Bahler Street doesn’t use a conventional truck. Instead the Shanowers had a box truck retrofitted to hold its oven while presenting a sophisticated, warm and inviting showpiece, something fitting of weddings and other catering occasions. Bahler Street is branded as its own company, separate from Park Street. “It’s a very different style of food,” Rocky says. “It’s a different product. We didn’t want to confuse people.”
The Shanowers have taken their fundraising efforts to another level with POP Fundraising. They’ve created a take-and-bake product for fundraisers. “So what I’ve done is looked for ways to source really good ingredients and get those in a way that we can provide those to a church or a mission or schools and we can give them the majority of the profit margin on those,” Rocky says. “So we are helping them build take-and-bakes and sell take-and-bakes, and cookies.”
Trying to serve all of those functions out of Park Street’s kitchen wasn’t working for the Shanowers so last summer they built a large and impressive commissary a mile down the road. “We prep all of our lettuce, make all of our sauces, we wood grill all of our proteins, everything in that location,” Rocky says. “My thought is that by centralizing that the next store is going to be a lot easier. So it will be the same products. Buildouts are cheaper. Trained staff is less.”
Philosophy of Pie made another investment by purchasing a refrigerated van at the beginning of the year. “This truck has been a game changer,” Rocky says. “We use this truck three different ways. It’s to deliver food from the commissary to Park Street. We use this for our Bahler Street so if I go to Cleveland for a giant wedding of 300 people, I take this along with product so now my box truck is not overloaded.” It’s also used for POP Fundraising.
As momentum builds with Philosophy of Pie, Courtney says they don’t have any definitive answers on an exact direction for their next step.
“Every year I always say we have a project. It was expand the dining room, build the commissary,” Rocky says, adding that it could be a Park Street carryout or a Bahler Street dine in.
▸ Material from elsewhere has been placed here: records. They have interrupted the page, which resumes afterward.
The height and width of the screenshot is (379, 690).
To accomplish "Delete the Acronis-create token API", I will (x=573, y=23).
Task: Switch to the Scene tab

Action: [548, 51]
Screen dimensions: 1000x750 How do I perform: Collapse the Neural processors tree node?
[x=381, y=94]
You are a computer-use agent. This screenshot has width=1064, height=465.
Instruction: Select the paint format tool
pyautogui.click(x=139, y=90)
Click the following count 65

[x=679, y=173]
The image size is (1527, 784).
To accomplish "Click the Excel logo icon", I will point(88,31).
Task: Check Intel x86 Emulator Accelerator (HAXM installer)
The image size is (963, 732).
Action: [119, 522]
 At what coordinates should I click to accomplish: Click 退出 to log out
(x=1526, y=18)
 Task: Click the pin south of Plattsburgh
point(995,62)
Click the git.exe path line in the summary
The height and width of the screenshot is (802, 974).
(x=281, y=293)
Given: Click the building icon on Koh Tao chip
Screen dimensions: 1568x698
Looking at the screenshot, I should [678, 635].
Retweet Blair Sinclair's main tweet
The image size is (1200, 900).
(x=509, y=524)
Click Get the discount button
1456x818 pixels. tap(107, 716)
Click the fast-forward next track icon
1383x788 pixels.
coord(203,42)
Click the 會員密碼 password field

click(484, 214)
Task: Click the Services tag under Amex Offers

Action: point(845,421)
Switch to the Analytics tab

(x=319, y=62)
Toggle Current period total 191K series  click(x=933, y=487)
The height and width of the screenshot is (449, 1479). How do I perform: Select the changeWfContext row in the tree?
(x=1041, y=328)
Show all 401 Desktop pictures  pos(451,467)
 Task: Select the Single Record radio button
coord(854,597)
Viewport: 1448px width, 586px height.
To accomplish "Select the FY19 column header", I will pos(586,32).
“We’ve naturally had to make a decision to either we want to keep growing and developing this business or just be okay with this business right where it is at,” Rocky says. “We don’t want to just plateau and stay where we are at. We really want to keep evolving and keep things fresh. By growing, there is so much more potential in developing staff. If you don’t have a growing business, you can’t keep staff. They see that… That’s the big thing is we want people to go on this ride with us. Developing partners that can manage the restaurant and to be a part of the growth.
“We’re just looking for that right opportunity and we’ll know it when we see it,” Rocky says.
Denise Greer is Executive Editor at Pizza Today.